WHAT IS EXPECTED
Return the listing below in full, with every line exactly as it is.

DATA IN THIS EXERCISE
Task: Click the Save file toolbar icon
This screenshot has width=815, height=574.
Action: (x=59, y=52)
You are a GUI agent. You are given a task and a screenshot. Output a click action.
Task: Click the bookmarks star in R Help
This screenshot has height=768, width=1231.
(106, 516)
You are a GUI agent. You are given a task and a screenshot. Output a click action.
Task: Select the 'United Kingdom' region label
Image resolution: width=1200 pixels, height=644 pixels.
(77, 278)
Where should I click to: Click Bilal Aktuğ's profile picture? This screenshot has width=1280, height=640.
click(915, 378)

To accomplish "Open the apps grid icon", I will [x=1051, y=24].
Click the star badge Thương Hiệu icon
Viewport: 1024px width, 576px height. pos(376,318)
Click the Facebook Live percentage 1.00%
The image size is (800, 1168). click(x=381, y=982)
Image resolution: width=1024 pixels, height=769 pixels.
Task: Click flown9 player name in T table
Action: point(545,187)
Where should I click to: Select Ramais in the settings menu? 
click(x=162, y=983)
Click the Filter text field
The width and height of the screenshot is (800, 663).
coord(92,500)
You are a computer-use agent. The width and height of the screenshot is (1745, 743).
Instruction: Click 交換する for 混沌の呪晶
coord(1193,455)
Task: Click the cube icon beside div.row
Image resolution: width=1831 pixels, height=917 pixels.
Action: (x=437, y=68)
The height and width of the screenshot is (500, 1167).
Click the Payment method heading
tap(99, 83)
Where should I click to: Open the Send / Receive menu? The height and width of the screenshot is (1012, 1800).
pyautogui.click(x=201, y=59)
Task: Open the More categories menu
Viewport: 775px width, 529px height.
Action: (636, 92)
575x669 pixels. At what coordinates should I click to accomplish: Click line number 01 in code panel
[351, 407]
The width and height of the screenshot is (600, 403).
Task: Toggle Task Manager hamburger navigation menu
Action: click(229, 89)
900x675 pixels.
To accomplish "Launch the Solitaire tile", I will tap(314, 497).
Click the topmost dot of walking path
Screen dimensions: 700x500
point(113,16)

TASK RESULT
Task: Click the Save file toolbar icon
This screenshot has width=815, height=574.
Action: (x=59, y=52)
You are a GUI agent. You are given a task and a screenshot. Output a click action.
Task: Click the bookmarks star in R Help
This screenshot has height=768, width=1231.
(106, 516)
You are a GUI agent. You are given a task and a screenshot. Output a click action.
Task: Select the 'United Kingdom' region label
Image resolution: width=1200 pixels, height=644 pixels.
(77, 278)
Where should I click to: Click Bilal Aktuğ's profile picture? This screenshot has width=1280, height=640.
click(915, 378)

To accomplish "Open the apps grid icon", I will [x=1051, y=24].
Click the star badge Thương Hiệu icon
Viewport: 1024px width, 576px height. pos(376,318)
Click the Facebook Live percentage 1.00%
The image size is (800, 1168). click(x=381, y=982)
Image resolution: width=1024 pixels, height=769 pixels.
Task: Click flown9 player name in T table
Action: point(545,187)
Where should I click to: Select Ramais in the settings menu? 
click(x=162, y=983)
Click the Filter text field
The width and height of the screenshot is (800, 663).
coord(92,500)
You are a computer-use agent. The width and height of the screenshot is (1745, 743).
Instruction: Click 交換する for 混沌の呪晶
coord(1193,455)
Task: Click the cube icon beside div.row
Image resolution: width=1831 pixels, height=917 pixels.
Action: (x=437, y=68)
The height and width of the screenshot is (500, 1167).
Click the Payment method heading
tap(99, 83)
Where should I click to: Open the Send / Receive menu? The height and width of the screenshot is (1012, 1800).
pyautogui.click(x=201, y=59)
Task: Open the More categories menu
Viewport: 775px width, 529px height.
Action: (636, 92)
575x669 pixels. At what coordinates should I click to accomplish: Click line number 01 in code panel
[351, 407]
The width and height of the screenshot is (600, 403).
Task: Toggle Task Manager hamburger navigation menu
Action: click(229, 89)
900x675 pixels.
To accomplish "Launch the Solitaire tile", I will tap(314, 497).
Click the topmost dot of walking path
Screen dimensions: 700x500
point(113,16)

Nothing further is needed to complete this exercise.